**TASK BRIEF:** Tally up the lines in the following entries where the string "Windows" appears, and answer with the number alone.
RECORDS below:
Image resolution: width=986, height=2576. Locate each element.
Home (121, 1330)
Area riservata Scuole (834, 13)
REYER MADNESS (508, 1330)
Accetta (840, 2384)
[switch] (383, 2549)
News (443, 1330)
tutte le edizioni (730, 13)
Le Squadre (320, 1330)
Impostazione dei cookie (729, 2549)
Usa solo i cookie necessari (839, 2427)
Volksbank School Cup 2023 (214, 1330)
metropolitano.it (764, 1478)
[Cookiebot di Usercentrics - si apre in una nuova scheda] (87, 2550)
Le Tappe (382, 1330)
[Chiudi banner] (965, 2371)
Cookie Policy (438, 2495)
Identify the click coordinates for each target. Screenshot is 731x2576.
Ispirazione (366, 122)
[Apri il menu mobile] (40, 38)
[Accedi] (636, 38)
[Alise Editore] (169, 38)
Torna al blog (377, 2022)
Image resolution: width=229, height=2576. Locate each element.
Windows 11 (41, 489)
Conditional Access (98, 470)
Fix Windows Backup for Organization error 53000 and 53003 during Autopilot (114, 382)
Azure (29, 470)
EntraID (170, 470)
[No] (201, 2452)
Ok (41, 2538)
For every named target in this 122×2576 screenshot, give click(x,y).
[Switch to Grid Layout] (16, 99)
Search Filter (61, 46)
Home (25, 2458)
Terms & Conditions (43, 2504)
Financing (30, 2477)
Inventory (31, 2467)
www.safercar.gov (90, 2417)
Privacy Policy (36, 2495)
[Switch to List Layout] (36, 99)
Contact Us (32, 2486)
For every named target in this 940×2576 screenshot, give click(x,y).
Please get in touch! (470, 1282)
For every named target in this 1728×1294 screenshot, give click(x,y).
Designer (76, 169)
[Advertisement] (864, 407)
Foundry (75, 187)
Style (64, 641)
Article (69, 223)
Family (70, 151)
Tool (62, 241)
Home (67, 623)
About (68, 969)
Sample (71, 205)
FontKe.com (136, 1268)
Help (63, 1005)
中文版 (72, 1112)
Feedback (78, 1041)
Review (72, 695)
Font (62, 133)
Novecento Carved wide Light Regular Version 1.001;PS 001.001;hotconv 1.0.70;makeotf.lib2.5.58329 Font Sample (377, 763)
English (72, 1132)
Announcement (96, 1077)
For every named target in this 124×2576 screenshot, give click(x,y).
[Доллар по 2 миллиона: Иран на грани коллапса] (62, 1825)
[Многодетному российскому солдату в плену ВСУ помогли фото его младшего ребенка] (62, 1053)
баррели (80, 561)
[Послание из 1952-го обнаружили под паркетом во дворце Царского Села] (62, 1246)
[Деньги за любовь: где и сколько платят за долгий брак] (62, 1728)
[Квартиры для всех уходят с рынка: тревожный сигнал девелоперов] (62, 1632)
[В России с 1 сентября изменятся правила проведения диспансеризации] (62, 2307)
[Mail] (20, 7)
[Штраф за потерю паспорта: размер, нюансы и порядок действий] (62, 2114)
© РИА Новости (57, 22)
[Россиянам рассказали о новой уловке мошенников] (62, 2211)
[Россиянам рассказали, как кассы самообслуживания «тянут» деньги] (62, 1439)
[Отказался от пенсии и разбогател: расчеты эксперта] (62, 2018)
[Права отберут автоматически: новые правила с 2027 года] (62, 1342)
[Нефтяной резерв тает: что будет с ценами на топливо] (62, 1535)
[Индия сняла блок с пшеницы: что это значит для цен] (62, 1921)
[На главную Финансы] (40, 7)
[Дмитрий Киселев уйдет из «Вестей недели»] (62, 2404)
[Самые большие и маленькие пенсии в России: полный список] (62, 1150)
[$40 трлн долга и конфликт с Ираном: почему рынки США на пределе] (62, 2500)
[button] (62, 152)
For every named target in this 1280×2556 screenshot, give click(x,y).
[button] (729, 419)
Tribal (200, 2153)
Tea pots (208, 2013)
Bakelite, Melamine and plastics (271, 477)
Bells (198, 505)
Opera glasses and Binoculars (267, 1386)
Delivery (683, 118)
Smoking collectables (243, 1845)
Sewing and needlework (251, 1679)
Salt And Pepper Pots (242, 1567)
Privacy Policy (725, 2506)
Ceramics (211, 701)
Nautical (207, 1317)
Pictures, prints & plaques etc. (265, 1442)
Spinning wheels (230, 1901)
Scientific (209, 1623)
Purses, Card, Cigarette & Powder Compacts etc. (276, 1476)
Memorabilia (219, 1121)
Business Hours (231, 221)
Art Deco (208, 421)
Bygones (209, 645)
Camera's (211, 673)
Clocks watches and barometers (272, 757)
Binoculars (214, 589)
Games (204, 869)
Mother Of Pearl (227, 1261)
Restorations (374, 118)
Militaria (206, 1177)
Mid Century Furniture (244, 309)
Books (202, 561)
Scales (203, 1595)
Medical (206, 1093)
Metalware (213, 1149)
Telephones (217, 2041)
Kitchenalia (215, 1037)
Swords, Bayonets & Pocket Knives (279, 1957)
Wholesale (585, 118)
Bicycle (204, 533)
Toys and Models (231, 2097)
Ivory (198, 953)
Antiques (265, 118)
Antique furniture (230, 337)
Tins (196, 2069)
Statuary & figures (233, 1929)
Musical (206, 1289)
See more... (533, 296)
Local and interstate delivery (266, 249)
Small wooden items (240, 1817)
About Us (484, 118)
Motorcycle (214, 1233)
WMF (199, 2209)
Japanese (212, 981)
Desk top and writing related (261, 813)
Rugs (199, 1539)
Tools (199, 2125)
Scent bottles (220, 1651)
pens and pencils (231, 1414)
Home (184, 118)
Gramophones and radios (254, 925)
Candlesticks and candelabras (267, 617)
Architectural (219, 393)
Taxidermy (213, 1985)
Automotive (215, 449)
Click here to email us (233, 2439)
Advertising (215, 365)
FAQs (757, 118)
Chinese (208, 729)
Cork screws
End of RECORDS.
**TASK RESULT:** 2